Stöss had notions of the Whore of Babylon, and one or two bad memorie
s. Purity in him arose not from a sense of sin, but a fear of failure. He did nothing for the first time, because he could not face the ridicule of being shown not to be adept. It was a matter of putting the tenant farmers at their ease, no problem to the daughter of a county squire. She had him vaunting like Siegfried in no time.
It is not easy to remember one’s spring. One can remember only that it was spring. Stöss sometimes gloated over this adventure in the soiled upstairs bedroom of an inn with creaking joists and no fire. It had been his one success in a world that made him shudder. Until Blicksberg, he had not had another.

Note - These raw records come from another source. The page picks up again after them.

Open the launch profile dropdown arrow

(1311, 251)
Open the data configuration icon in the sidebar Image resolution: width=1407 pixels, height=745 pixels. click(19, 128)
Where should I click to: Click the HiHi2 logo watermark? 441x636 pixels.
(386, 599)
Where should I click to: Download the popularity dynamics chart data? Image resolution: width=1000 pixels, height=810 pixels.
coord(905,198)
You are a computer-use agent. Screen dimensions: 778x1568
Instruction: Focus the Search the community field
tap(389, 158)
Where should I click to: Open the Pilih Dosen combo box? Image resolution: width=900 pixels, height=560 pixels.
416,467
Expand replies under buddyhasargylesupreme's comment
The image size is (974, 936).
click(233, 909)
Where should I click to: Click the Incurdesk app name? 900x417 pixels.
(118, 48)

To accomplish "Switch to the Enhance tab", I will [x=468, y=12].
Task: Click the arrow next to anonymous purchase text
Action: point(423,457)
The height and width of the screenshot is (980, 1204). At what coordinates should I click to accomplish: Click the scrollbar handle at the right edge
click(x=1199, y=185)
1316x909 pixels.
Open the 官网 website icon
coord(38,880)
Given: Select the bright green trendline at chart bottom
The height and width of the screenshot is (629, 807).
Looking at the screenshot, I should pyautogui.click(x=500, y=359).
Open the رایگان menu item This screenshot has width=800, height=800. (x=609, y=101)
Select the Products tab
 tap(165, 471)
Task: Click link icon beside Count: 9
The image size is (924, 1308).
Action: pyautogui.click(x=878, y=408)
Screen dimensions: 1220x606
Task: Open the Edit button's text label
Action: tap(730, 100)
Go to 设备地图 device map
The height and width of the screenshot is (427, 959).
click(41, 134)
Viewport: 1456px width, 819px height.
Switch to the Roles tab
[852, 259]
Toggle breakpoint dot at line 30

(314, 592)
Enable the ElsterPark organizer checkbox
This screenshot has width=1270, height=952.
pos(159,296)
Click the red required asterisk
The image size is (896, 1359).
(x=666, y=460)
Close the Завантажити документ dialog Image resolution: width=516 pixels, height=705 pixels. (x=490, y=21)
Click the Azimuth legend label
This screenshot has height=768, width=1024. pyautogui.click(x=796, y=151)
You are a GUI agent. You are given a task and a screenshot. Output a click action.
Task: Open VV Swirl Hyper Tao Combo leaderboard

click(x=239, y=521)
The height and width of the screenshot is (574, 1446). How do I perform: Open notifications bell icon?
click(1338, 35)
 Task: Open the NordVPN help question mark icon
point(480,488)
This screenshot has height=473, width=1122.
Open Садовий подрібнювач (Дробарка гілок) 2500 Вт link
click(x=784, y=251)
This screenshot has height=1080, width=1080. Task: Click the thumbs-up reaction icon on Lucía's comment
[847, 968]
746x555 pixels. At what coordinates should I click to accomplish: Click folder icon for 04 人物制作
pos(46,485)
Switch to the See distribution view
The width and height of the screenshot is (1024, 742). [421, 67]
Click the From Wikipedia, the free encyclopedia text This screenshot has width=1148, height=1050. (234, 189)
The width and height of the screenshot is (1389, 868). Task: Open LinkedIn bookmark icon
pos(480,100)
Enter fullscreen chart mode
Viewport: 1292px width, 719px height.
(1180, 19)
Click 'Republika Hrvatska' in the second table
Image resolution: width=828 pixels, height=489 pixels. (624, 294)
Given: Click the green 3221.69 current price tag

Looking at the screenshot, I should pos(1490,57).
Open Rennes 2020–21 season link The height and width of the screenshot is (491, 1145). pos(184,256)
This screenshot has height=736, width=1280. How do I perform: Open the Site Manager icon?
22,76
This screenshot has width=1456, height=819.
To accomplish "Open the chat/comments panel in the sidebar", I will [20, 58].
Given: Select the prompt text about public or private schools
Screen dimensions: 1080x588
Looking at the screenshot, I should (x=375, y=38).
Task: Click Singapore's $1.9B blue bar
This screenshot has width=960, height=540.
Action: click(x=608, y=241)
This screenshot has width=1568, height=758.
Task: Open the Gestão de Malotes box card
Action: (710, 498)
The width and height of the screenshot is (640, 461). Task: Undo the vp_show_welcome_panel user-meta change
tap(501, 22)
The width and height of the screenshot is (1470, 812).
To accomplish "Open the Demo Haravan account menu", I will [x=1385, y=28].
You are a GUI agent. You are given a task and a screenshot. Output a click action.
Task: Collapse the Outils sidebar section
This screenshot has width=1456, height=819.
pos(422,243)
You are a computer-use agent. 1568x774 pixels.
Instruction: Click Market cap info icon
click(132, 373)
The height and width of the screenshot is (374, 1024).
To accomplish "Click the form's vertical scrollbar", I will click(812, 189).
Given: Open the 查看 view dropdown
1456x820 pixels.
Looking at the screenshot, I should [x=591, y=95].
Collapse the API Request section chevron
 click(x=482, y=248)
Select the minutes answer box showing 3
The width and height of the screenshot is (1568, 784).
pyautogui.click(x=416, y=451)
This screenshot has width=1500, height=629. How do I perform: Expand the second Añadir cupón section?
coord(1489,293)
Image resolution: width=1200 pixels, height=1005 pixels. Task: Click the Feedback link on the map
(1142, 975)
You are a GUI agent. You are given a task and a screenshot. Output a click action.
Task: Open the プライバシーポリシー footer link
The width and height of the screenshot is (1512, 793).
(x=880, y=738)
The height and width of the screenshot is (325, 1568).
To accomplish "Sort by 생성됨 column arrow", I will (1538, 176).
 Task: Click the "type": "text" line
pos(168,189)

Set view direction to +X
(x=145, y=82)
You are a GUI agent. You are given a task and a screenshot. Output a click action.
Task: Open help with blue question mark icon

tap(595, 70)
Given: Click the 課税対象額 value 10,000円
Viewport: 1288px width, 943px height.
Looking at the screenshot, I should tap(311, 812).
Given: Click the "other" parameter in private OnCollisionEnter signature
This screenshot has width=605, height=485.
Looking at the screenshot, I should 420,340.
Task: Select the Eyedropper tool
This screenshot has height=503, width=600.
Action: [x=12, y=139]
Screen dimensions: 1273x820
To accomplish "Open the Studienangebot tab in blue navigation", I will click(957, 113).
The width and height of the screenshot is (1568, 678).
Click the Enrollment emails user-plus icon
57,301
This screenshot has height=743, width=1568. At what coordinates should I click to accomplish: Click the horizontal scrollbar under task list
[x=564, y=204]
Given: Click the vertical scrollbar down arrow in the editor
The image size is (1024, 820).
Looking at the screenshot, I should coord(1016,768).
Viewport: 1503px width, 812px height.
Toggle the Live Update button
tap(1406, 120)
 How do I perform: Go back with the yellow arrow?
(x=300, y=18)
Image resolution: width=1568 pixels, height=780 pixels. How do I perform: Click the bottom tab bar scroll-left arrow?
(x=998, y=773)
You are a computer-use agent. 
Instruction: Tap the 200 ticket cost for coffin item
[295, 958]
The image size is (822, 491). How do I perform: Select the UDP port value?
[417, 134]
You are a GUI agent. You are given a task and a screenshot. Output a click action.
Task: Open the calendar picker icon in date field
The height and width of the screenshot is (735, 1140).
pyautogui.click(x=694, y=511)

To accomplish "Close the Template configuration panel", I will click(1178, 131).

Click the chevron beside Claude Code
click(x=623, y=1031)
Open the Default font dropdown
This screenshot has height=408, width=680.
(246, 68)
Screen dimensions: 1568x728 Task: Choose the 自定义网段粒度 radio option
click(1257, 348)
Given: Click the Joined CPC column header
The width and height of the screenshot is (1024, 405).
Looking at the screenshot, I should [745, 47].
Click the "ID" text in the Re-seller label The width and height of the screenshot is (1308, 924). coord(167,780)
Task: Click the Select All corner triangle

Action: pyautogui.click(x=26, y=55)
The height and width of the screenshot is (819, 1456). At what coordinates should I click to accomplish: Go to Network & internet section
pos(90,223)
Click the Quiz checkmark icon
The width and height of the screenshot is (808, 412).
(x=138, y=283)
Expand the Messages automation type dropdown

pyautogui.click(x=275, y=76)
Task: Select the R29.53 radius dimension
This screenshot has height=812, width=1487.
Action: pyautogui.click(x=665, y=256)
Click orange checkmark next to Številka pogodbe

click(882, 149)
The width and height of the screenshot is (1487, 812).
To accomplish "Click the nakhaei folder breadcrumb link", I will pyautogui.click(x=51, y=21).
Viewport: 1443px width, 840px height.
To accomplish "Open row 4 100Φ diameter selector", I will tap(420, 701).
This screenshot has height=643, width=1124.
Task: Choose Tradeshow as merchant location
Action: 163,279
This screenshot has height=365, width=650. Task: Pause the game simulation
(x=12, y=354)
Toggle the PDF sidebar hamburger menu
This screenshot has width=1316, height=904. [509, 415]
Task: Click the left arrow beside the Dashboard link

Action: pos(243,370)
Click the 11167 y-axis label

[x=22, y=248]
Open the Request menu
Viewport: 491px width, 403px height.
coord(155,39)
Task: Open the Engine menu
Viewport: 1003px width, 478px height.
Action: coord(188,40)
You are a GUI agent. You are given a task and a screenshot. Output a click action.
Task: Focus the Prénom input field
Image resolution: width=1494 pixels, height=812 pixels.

He had been so proud of himself he had almost proposed marriage. But not quite. Stöss never did anything quite. He was incapable of decision, unless driven by a terror of what was behind him even greater than his fear of what lay to the front and the sides, and even then, one could never be sure. It was not that he wished to do both, only that take him away from the glum joys of neither, and he panicked and found the air too thin.
Of outcomes to this dronelike seduction there had been two. Upon discovering he was the son of a baker and not of rich peasants, as she had supposed, Frau Larsen, though in control of herself at all times, had been unable not to blink; and she found herself pregnant, which did not distress her. She had been sure he would marry her.
Perhaps he would have done so, had he not seen that blink. But that had given him his fright. He sat alone all day in his room, with his lips narrow and his forehead taut. When he was frightened he would kick and twitch and make tight downward movements with his arms, his fists clenched.
“But it is insupportable,” he would snap at the plaster on the walls. “In-sup-port-able.”
That evening he was supposed to take chocolate at City Councillor Russelsheim’s, with thin anise wafers, among the ladies. On the way there (he had a good conscience; he had tried), he turned and fled out the town’s east gate.